**Document text**
The Sabah Museum (Malay: Muzium Sabah) is the state museum of Sabah, Malaysia. It is sited on  of land at Bukit Istana Lama in Kota Kinabalu, the state capital.

History 
The original Sabah Museum location was established on 15 July 1965 in a shophouse in Gaya Street, Kota Kinabalu, largely due to the efforts of the Sabah Society. George Cathcart Woolley collection of photographs, diaries and other artefacts, bequeathed to the State Government of Sabah, formed the nucleus of the museum. The first curator of the museum was E. J. Berwick. The museum administration then came under the State Ministry of Community Services and within the same year in 1981 under the initiative of former Sabah Chief Minister Harris Salleh, a total of RM31.2 million was gathered for the construction of a new museum building with the construction started on 1 June. The following year, the museum administration came under the State Ministry of Culture, Youth and Sports where it finally moved into its present location on 11 April 1984. The new building was officiated on 11 April 1984 by the seventh Yang di-Pertuan Agong, Sultan Ahmad Shah of Pahang through his visit on the state.

**Records provided**
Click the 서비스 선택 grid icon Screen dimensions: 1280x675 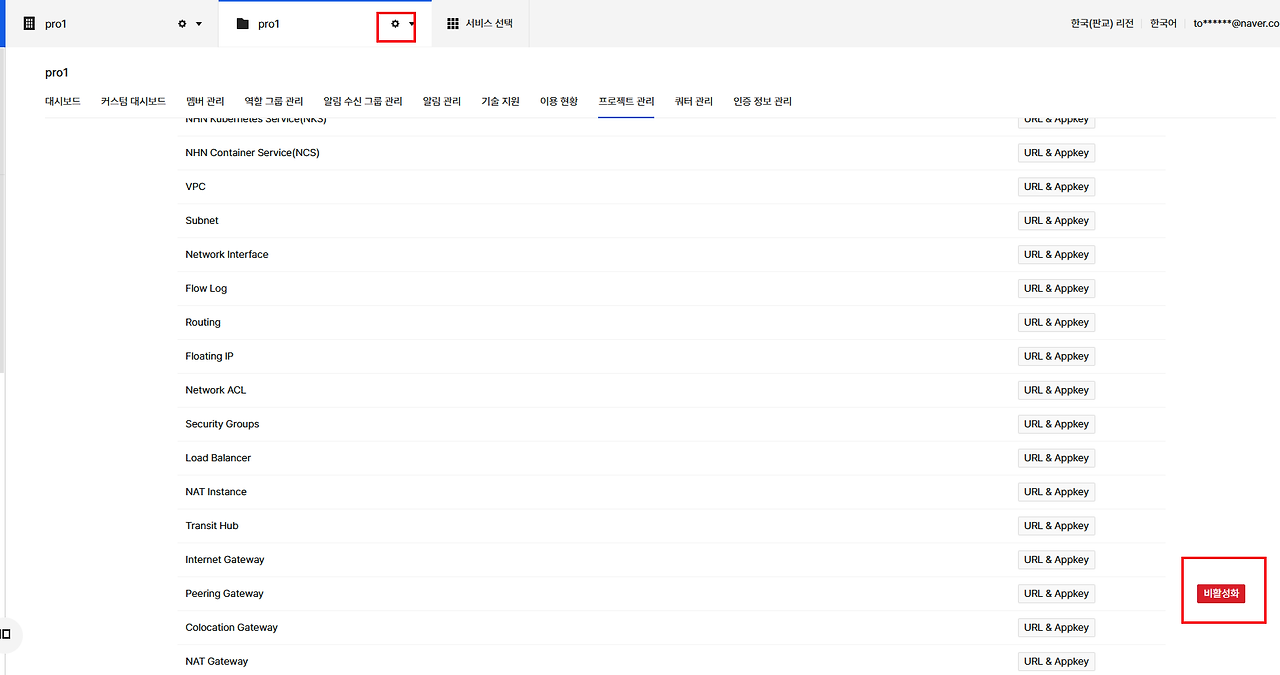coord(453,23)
---
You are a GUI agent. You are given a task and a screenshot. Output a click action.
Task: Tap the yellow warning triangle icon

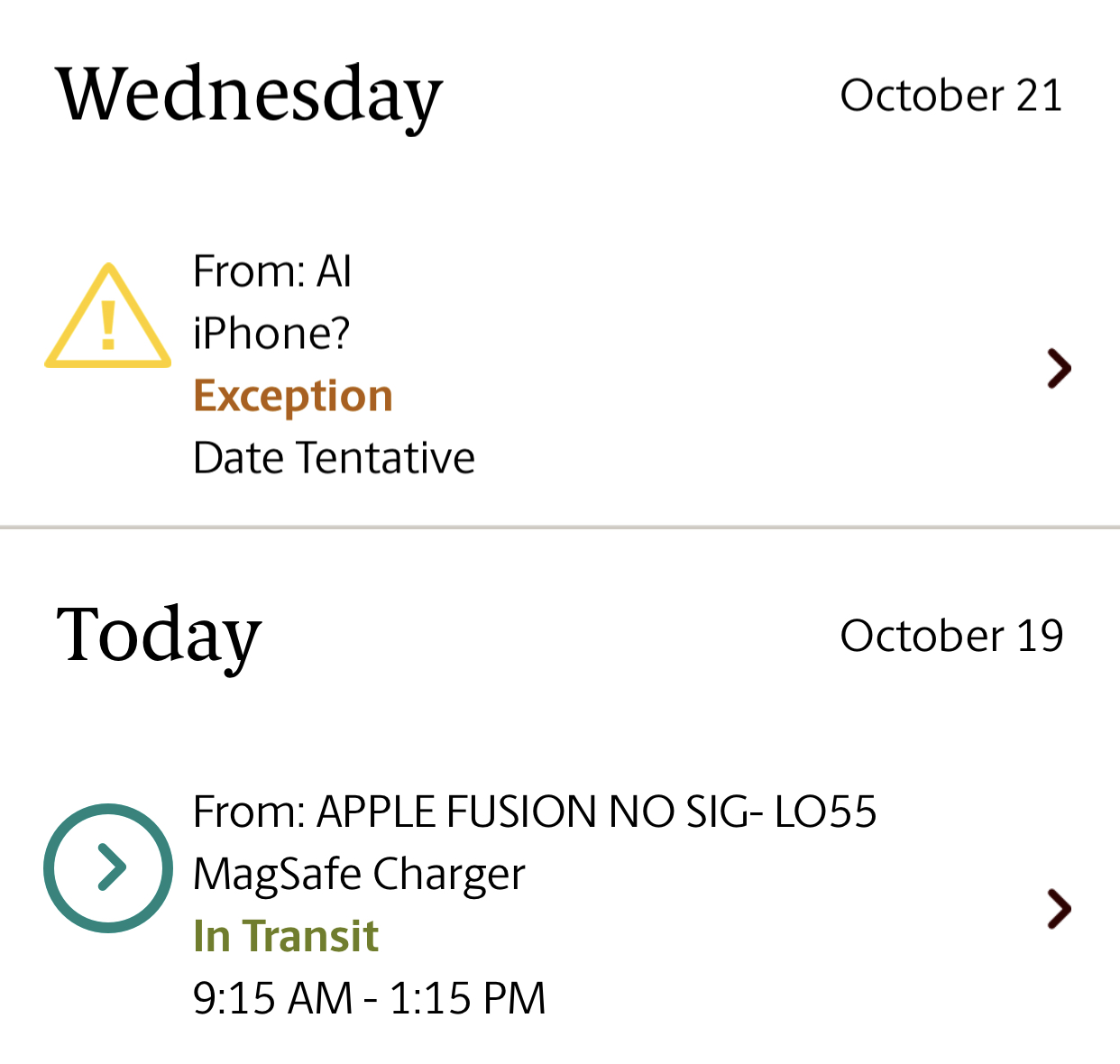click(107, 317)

**Requests**
(1) In three sentences, how would you summarize the Sabah Museum text?
(2) Could you repeat, word for word, the stretch of the Sabah Museum text from "The Sabah Museum" through "the state capital."?

**Answers to each task**
(1) The Sabah Museum is the state museum of Sabah, Malaysia, located at Bukit Istana Lama in Kota Kinabalu, the state capital. It was first established on 15 July 1965 in a shophouse in Gaya Street, largely through the efforts of the Sabah Society, with George Cathcart Woolley's bequeathed collection forming its nucleus and E. J. Berwick serving as first curator. In 1981, on the initiative of former Chief Minister Harris Salleh, RM31.2 million was gathered for a new building, and the museum moved into its present location on 11 April 1984, the day it was officiated by Sultan Ahmad Shah of Pahang, the seventh Yang di-Pertuan Agong.

(2)
The Sabah Museum (Malay: Muzium Sabah) is the state museum of Sabah, Malaysia. It is sited on  of land at Bukit Istana Lama in Kota Kinabalu, the state capital.